What does that mean for those of us trying to find our way?

It means each of us has our own individual path, we must do our own research, we have to experiment on ourselves and try out different things, we need to rely on our own common sense and intuition to discover what can work for us. We need to develop persistence in doing routines that are good for us and resilience not to slide into bad habits that are detrimental to us.

We can only share our own experience and successes and not necessarily give advice to encourage others to take our paths. Our personalized, customized-for/us, and through-trial-and-error ways.

If I were to write a book after I reach my ultimate level of health and wellness because people want to know how I did it, it would be called “No, There is NO Magic Pill: Baby Steps to Physical and Mental Wellness”

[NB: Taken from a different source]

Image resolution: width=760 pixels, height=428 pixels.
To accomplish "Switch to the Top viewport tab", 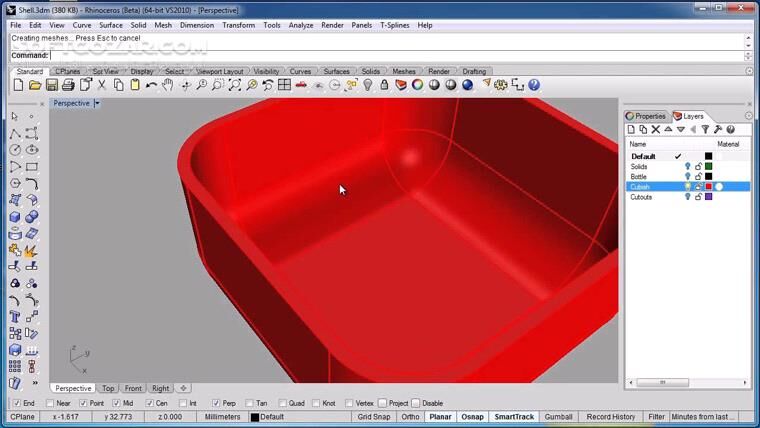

Chapter 1: There is No Panacea

Chapter 2: Food, Exercise, Sleep, Thought, Feeling, Relationship

Chapter 3: Try What You Can Afford Versus Advice from Chinese Parents

Chapter 4: It’s All Related; Do Your Research

Chapter 5: You Start Where You Start

Chapter 6: Break the Vicious Cycle Somewhere

Chapter 7: Find Your Tribe; Do What You Love

Chapter 8: Reframe Your Perspective: Helpful or Harmful?

Chapter 9: Decide What You Want and Just Do It

Chapter 10: You Don’t Fail Until You Quit

I am incredibly proud of myself. Over the past few months, I have changed my relationship with food, established that an average of 10,000 steps daily is doable, and fit into some of my all time favourite clothing that I have not been able to wear in a long time (many years). One concrete measurement is weight… and I’m happy to say that I’m down 20 lbs from my high of 200+ lbs.

I will write that book once I’ve hit 150 lbs, can run a 10k, and am the picture of health both physically and mentally. Stay tuned!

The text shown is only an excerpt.